As unfortunate as it may seem, the challenge is not restricted to Iraq or the Middle East. The increasing number of Nigerians being trafficked abroad places a heavy burden on the authorities to provide leadership in communication and political action. In what is clearly an organised crime, human traffickers move their victims from country to country until they reach their destination. In the process many die even as the survivors are subjected to all forms of indignity, in the bid to repay the heavy debts owed their “benefactors” by way of travel expenses. But the trade is thriving because most of the people involved wield powerful influence with which they circumvent the law.

It is shameful that our country is regarded not only as a transit route for this illegal trade but also a source as well as a destination with children and young adults, especially of the womenfolk, now becoming merchandise. Indeed, the United Nations Office on Drugs and Crime (UNODC) has since confirmed the prevalence of modern-day slavery known as trafficking in persons (TIP) in Nigeria: “Its high occurrence has made Nigeria to be classified as a source, transit and destination country in TIP.” UNODC stated while estimating that 750,000 to one million persons are trafficked annually in Nigeria.

A few years ago, the then Nigerian Ambassador to Mali, Mr. Iliya Nuhu, lamented that the problem of human trafficking had grown in magnitude and sophistication to the extent that several Nigerians in his country of posting were thriving on it. He described the development as akin to modern day slavery with some unscrupulous Nigerians now recruiting from their villages and towns young girls between the ages of 10 and 15 which are then sold into lives of misery. According to the ambassador, about 20 to 30 girls were at the time being trafficked to Mali daily, with the promise of securing for them good jobs only to turn them to prostitutes. 

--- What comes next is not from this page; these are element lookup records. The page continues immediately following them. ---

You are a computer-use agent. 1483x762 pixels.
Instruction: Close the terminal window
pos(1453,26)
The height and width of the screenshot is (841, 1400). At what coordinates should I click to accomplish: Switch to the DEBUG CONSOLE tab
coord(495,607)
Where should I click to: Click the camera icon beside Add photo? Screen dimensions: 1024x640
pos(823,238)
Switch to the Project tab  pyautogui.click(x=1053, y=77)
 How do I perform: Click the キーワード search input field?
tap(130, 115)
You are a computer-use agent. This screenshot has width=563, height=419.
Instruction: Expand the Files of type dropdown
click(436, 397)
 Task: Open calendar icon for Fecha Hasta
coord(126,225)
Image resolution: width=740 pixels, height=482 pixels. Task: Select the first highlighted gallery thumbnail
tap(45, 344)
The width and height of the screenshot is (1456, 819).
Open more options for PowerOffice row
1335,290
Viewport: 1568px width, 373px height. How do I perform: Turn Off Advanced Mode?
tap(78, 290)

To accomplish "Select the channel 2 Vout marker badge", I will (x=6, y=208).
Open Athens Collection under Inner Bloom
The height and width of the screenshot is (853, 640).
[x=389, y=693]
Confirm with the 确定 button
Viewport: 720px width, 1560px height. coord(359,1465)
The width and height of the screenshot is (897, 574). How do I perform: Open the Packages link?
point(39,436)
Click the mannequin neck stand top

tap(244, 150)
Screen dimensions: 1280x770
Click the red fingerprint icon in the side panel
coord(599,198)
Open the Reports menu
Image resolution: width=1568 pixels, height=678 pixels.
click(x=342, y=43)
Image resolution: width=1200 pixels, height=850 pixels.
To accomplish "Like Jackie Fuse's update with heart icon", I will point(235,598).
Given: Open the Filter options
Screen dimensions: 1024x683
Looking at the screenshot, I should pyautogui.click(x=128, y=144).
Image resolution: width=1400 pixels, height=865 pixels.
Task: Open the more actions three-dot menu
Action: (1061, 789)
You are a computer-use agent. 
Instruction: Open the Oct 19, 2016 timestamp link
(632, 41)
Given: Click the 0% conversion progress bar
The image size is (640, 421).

One of the challenges is that of mind-set as there are many young men and women who believe they can only make it abroad and will do anything to travel outside the shores of the country. But that is not correct. Irregular migrants are merely compounding their miseries because what await them on the other shores are no longer opportunities but detention, most often under subhuman conditions. That has been the testimonies of many of the stranded migrants brought back home under the auspices of the International Office of Migration (IOM). Therefore, apart from addressing the socio-economic issues of our country, government at all levels must also embark on a campaign to disabuse the minds of our teeming population of young people. As we have always stressed, the grass is not always greener at the other side.

While we commend NAPTIP for its efforts, tackling the problem is a collective responsibility. 

We must cast away the complacency that has emboldened the perpetrators of this criminal enterprise who exploit the most vulnerable of our society for illicit gains.